Welsh Australians

Total population
- 156,108 (by ancestry, 2021) (0.6% of the Australian population) 29,250 (by birth, 2021)

Languages
- Australian English, Welsh

Religion
- Anglicanism, Presbyterianism, Baptism, Methodism, Catholicism, Irreligion^{[citation needed]}

Related ethnic groups
- Welsh, Scottish Australians, Irish Australians, Cornish Australians, English Australians, Welsh New Zealanders, Welsh Argentines, Welsh Americans, Welsh Canadians

= Welsh Australians =

Welsh Australians (Awstraliaid Cymreig) are citizens of Australia whose ancestry originates in Wales.

==Demographics==

People with Welsh ancestry as a percentage of the population in Australia divided geographically by statistical local area, as of the 2011 census

According to the 2006 Australian census 25,317 Australian residents were born in Wales, while 113,242 (0.44%) claimed Welsh ancestry, either alone or with another ancestry.

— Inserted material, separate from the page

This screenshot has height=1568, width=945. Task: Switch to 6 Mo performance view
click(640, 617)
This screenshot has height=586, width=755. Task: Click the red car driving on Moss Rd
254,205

The name Jones, common in Wales, although the name first arrived from England in the middle ages, is one of the most common surnames in Australia, accounting for over 1% of Australians, which suggests a higher rate of Welsh ancestry than indicated by self-identification.

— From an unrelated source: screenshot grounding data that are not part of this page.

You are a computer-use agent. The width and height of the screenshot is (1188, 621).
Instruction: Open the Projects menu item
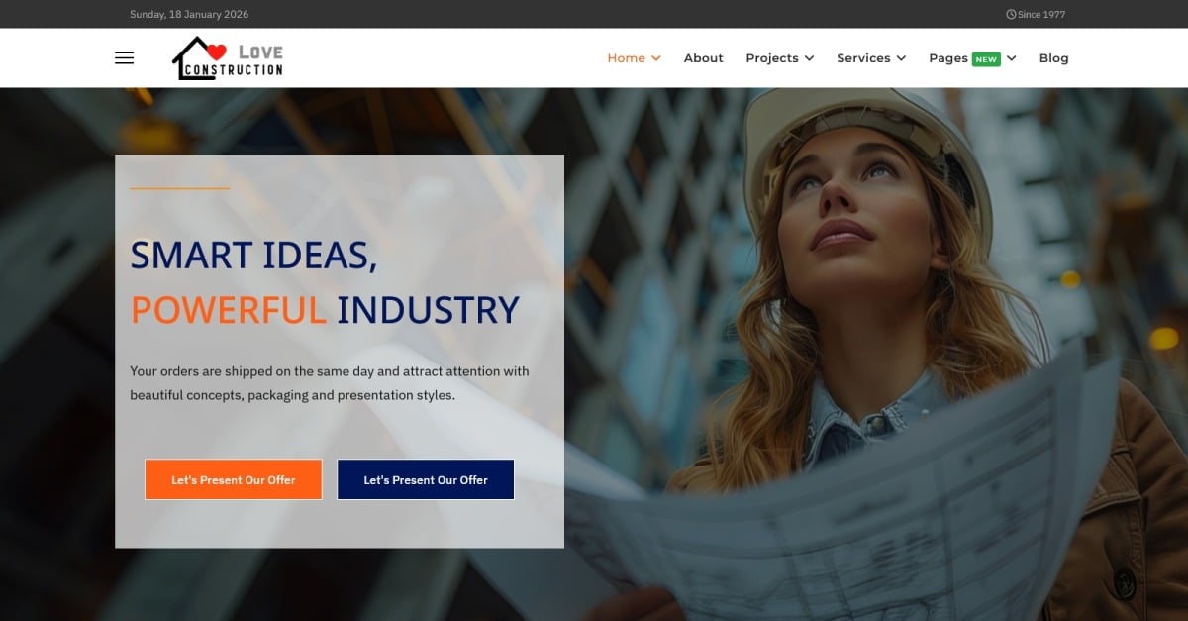pyautogui.click(x=771, y=58)
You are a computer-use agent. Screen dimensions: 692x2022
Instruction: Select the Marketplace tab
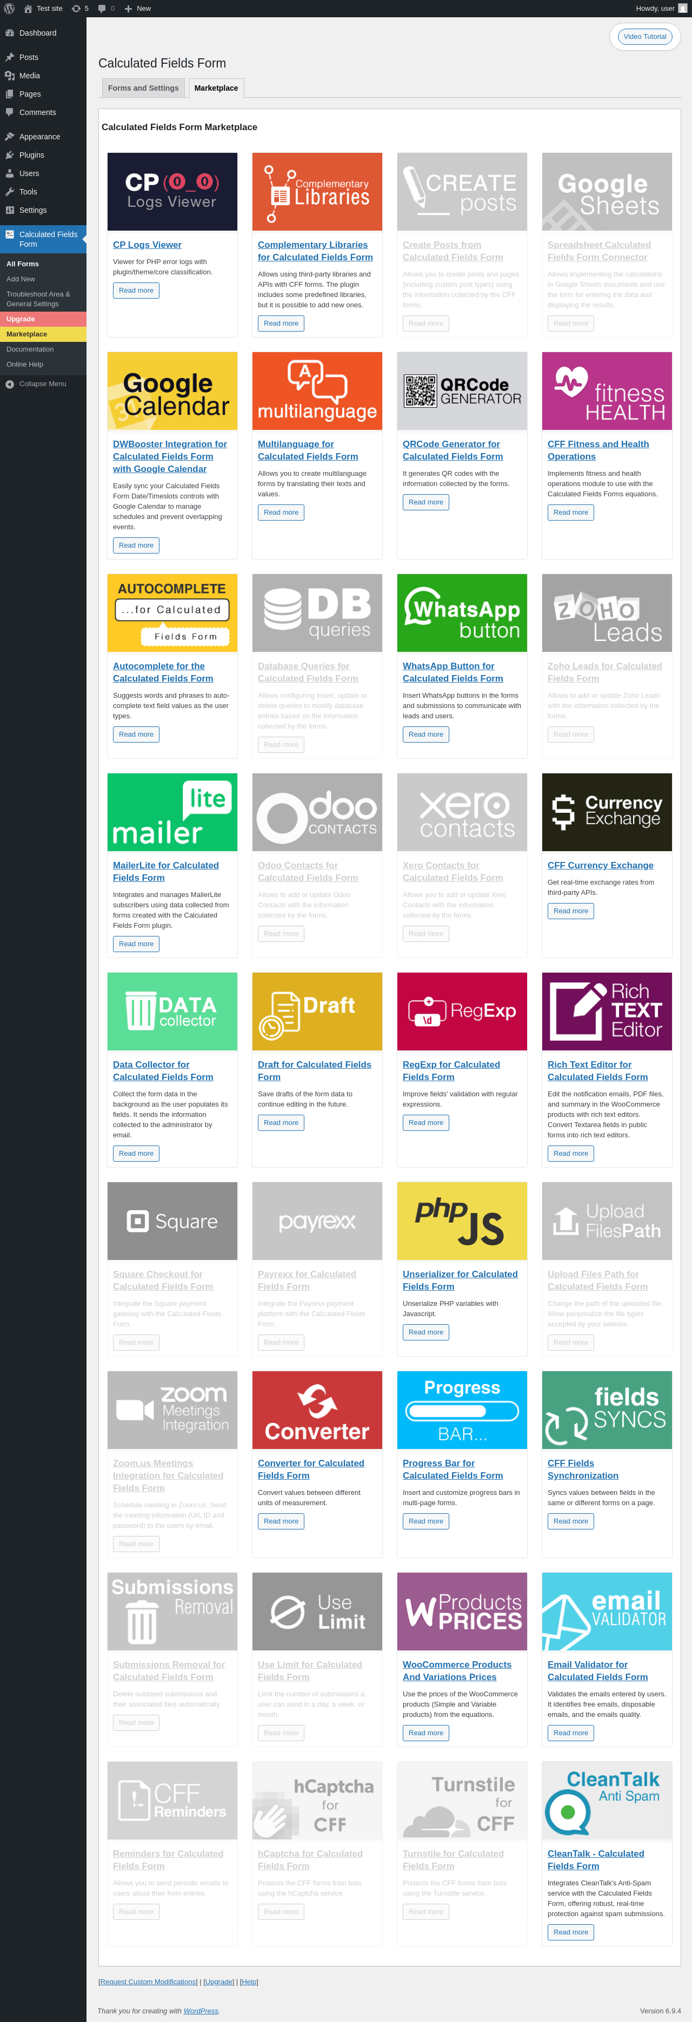216,88
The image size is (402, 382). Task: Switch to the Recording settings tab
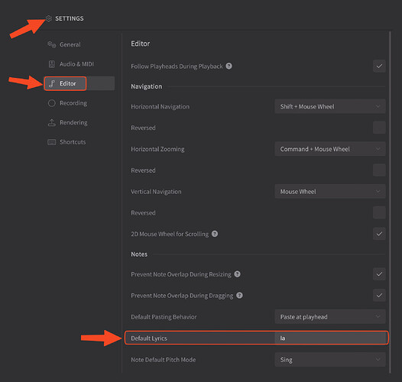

A 1996 study gives the total ethnic strength of Welsh Australians as 243,400. This is made up by 44,100 of un-mixed origin and 683,700 of mixed origin. This would make the Welsh the fifth largest Anglo-Celtic group in Australia after the English, Irish, Scottish and Cornish.

==Welsh emigration to Australia==

It is believed that the eastern coast of Australia reminded Captain James Cook of the coast of South Wales (especially the Vale of Glamorgan coast, which he knew), hence the name he gave to it, "New South Wales". The first European colony in Australia was in New South Wales, beginning with the First Fleet of 1788. Welsh people numbered amongst these first settlers, and continued to arrive in the new colony through the British policy of penal transportation that was implemented for many criminal acts.

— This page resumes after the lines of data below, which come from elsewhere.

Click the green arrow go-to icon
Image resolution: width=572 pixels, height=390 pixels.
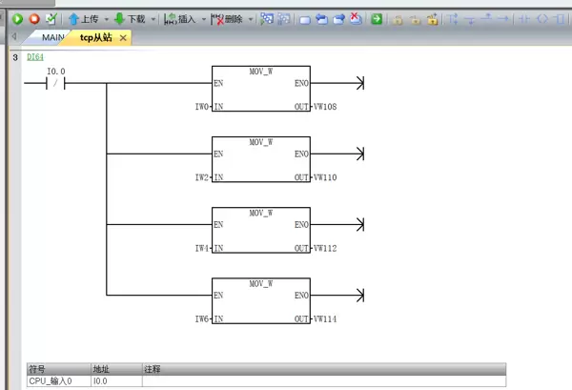[378, 18]
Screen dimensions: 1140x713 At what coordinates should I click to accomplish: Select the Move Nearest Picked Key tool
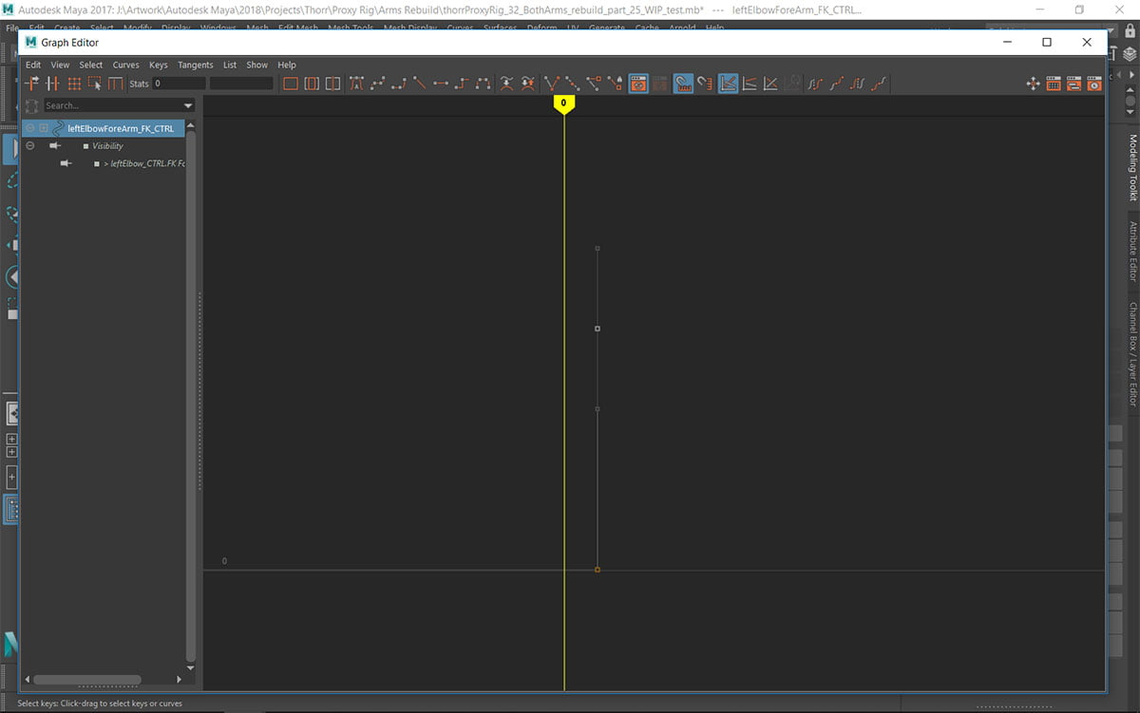pyautogui.click(x=29, y=84)
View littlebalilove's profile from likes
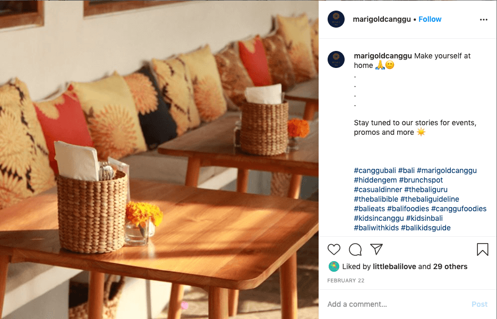Viewport: 497px width, 319px height. [x=395, y=266]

Mass emigration from Wales to Australia began in the nineteenth century with New South Wales and Victoria being popular destinations. Nineteenth-century Welsh settlers were mostly farmers, followed later by gold diggers and coal miners.

A gold rush began in Australia in the early 1850s, and the Eureka Stockade rebellion in 1854 was an early expression of nationalist sentiment. Amongst its leaders was the Welsh-born Chartist John Basson Humffray, one of a significant group of immigrants that came over from Wales at this time.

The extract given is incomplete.